Word of Mouth 9.08.2012
Part 1: The Science of Changing Your Mind/Sex and Religion
Ever wonder whether hard facts play a part in changing a person's mind? Turns out, not so much. Boing Boing's Maggie Koerth-Baker wrote about the real influences on choice for The New York Times Magazine.
Nigel Barber is an evolutionary psychologist and author of The Human Beast blog on Psychology Today, where he put together the results of several studies to address this provocative question. A warning to concerned parents and sensitive listeners that we will be discussing the existence of sex, pornography, and in this segment.
And what would a Pastor think about the article? Frank Weller, a Pastor from Michigan writes the blog Frankly Speaking and weighs in, here.
Part 2: Are Re-Runs Good for You?
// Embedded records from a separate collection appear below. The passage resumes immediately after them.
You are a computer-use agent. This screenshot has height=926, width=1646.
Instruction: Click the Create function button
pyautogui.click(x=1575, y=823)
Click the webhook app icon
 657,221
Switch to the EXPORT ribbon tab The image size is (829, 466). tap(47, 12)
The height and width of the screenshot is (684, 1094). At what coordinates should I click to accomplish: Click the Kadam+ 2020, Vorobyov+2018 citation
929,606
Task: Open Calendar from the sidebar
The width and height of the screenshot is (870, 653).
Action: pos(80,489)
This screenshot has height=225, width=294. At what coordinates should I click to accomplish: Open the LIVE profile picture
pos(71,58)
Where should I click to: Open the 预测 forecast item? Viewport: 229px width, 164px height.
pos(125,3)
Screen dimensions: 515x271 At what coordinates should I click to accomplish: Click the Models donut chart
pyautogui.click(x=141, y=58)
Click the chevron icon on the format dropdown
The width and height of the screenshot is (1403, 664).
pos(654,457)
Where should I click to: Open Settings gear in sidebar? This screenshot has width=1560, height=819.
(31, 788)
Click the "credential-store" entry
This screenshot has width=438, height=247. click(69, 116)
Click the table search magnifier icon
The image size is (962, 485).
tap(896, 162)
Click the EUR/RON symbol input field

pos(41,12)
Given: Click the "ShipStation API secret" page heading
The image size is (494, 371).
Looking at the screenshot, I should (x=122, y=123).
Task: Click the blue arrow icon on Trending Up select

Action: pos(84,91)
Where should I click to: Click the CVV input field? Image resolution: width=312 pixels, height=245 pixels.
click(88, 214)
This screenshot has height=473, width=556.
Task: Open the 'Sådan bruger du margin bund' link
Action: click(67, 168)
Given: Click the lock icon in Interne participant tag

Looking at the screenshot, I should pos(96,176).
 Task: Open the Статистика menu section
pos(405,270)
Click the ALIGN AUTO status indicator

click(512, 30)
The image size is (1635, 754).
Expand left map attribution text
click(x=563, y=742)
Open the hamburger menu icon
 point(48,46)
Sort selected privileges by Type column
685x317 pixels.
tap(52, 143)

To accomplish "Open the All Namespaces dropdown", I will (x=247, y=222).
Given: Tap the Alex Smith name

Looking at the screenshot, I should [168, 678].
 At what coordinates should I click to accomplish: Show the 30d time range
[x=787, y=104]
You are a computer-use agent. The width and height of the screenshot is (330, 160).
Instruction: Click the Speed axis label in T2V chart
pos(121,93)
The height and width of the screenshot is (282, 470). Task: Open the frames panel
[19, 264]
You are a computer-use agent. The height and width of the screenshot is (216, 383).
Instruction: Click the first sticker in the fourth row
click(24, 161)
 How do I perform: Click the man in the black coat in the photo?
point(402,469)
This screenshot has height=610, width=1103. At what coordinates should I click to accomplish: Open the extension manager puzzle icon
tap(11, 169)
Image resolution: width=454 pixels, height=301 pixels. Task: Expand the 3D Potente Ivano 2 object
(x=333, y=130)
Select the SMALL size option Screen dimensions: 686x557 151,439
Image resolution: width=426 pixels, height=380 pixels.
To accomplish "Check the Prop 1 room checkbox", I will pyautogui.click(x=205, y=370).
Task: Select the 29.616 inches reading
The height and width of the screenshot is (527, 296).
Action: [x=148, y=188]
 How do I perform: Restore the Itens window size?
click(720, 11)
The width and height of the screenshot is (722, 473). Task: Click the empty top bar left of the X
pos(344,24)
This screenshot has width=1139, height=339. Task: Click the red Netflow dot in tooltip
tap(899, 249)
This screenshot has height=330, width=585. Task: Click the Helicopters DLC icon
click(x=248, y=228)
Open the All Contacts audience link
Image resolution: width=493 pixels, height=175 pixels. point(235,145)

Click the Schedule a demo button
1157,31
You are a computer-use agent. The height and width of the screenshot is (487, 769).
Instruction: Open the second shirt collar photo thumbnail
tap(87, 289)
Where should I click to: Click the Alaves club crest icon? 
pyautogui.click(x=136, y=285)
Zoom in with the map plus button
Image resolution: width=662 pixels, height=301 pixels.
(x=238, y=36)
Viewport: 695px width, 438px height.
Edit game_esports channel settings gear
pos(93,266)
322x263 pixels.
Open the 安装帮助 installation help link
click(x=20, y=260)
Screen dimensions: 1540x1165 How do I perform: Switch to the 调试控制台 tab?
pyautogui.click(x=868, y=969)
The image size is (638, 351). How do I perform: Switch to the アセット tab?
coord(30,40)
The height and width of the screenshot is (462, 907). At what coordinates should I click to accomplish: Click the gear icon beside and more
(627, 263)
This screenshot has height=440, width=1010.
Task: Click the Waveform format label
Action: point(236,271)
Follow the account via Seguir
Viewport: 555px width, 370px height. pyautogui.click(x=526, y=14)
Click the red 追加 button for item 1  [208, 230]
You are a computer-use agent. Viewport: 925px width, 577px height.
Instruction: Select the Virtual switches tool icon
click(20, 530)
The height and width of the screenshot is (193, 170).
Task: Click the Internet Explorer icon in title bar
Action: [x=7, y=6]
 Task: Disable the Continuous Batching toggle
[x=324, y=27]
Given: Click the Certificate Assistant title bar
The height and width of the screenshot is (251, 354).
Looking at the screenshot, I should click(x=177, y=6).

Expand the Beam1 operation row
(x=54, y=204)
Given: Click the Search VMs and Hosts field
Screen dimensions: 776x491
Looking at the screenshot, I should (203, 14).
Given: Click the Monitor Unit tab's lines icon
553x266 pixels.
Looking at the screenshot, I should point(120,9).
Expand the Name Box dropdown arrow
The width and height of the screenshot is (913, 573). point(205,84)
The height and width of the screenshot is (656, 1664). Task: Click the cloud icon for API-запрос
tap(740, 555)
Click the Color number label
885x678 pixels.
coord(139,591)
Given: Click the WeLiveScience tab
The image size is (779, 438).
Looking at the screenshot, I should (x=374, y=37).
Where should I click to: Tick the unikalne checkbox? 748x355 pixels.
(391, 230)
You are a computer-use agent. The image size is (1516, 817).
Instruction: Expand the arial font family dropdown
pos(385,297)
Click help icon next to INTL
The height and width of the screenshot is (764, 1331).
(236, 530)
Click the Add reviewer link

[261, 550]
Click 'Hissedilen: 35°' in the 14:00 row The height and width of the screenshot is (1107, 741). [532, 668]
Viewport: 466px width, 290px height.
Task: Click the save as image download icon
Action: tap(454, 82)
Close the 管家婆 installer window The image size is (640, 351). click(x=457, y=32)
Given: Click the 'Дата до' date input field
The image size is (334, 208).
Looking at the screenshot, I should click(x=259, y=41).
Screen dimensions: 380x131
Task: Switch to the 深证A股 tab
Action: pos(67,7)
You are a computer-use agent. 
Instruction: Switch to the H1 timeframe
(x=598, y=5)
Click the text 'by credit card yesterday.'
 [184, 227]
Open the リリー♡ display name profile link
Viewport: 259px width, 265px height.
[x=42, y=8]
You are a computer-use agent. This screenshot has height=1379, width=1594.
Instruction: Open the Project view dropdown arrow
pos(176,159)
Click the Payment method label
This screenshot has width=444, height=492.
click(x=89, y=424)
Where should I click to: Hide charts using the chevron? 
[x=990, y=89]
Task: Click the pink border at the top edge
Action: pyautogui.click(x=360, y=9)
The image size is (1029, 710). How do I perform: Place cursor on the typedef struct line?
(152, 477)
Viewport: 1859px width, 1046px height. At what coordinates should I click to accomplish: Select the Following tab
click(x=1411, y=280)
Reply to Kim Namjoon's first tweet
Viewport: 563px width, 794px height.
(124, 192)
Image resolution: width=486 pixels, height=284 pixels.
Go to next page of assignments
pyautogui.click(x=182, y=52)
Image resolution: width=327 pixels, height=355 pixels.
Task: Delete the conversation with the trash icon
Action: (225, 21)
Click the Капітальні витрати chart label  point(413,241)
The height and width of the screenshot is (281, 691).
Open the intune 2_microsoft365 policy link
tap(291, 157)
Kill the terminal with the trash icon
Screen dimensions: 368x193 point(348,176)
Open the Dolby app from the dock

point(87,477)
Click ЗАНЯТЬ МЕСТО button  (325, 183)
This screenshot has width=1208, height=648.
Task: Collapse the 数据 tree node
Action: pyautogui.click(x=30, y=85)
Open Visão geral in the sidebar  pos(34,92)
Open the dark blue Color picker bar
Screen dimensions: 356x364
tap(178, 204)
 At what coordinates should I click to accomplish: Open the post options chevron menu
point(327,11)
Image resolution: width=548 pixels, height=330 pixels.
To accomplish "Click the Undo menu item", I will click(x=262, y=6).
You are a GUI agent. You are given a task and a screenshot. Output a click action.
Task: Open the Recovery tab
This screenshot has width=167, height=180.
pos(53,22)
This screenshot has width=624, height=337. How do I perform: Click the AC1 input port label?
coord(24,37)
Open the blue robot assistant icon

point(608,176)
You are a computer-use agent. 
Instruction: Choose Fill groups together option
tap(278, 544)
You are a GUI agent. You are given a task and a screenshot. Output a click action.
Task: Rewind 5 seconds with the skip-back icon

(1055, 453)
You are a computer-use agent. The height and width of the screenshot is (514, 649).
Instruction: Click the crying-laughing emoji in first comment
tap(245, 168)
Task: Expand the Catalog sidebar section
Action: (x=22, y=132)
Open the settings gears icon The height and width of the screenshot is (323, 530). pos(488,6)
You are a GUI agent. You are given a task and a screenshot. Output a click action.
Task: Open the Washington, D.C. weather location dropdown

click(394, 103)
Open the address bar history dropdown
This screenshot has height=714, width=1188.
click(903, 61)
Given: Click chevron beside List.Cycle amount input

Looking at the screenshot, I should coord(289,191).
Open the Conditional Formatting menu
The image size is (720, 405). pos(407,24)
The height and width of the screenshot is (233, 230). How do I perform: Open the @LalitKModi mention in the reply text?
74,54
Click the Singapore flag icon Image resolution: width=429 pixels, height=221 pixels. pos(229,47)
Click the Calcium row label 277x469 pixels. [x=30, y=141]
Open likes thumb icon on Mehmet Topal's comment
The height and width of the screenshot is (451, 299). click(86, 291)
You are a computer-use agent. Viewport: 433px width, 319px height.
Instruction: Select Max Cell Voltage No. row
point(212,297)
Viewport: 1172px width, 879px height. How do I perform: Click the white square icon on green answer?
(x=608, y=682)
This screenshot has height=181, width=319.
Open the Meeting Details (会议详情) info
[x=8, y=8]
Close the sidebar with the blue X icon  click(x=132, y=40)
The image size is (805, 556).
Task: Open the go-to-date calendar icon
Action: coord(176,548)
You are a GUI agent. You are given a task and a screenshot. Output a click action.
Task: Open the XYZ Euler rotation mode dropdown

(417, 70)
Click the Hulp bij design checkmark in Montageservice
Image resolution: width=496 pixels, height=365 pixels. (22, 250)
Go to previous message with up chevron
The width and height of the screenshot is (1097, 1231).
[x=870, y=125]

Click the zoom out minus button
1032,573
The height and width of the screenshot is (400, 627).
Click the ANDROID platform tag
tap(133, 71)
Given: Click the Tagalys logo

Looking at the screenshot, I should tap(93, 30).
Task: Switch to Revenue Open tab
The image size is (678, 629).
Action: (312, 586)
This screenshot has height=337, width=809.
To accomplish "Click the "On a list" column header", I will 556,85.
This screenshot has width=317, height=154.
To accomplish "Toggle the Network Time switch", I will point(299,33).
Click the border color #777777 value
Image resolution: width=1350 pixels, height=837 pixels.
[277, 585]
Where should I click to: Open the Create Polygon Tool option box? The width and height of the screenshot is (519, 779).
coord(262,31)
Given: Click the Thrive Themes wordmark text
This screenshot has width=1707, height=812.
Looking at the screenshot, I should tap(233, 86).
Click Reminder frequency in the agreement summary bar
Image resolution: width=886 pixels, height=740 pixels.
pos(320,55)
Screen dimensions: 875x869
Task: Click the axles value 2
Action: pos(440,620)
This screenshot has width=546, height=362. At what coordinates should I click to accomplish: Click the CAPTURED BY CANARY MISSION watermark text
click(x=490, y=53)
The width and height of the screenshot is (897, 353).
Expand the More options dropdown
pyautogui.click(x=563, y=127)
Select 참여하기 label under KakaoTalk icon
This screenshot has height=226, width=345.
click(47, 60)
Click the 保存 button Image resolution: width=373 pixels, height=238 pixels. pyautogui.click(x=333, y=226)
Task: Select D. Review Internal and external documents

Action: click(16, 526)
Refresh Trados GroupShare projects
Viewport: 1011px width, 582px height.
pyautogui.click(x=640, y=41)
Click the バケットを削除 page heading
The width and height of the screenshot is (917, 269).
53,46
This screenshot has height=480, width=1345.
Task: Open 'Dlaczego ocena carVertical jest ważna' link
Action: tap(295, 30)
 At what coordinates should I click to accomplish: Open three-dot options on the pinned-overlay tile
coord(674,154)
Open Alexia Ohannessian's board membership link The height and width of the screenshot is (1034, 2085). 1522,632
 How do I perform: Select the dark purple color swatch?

Are Re-Runs Good for You?
With the glut of content available on Netflix, cable, and even YouTube, summertime TV longer has the monopoly on re-runs. Well, a new study reveals that watching reruns doesn’t only kill time. It may actually be good for you. Tom Jacobs is a science writer with Pacific Standard.
Plus...we did a little man-on-the-street survey about re-runs, asking regular folks, "What show or movie can you watch over and over again?"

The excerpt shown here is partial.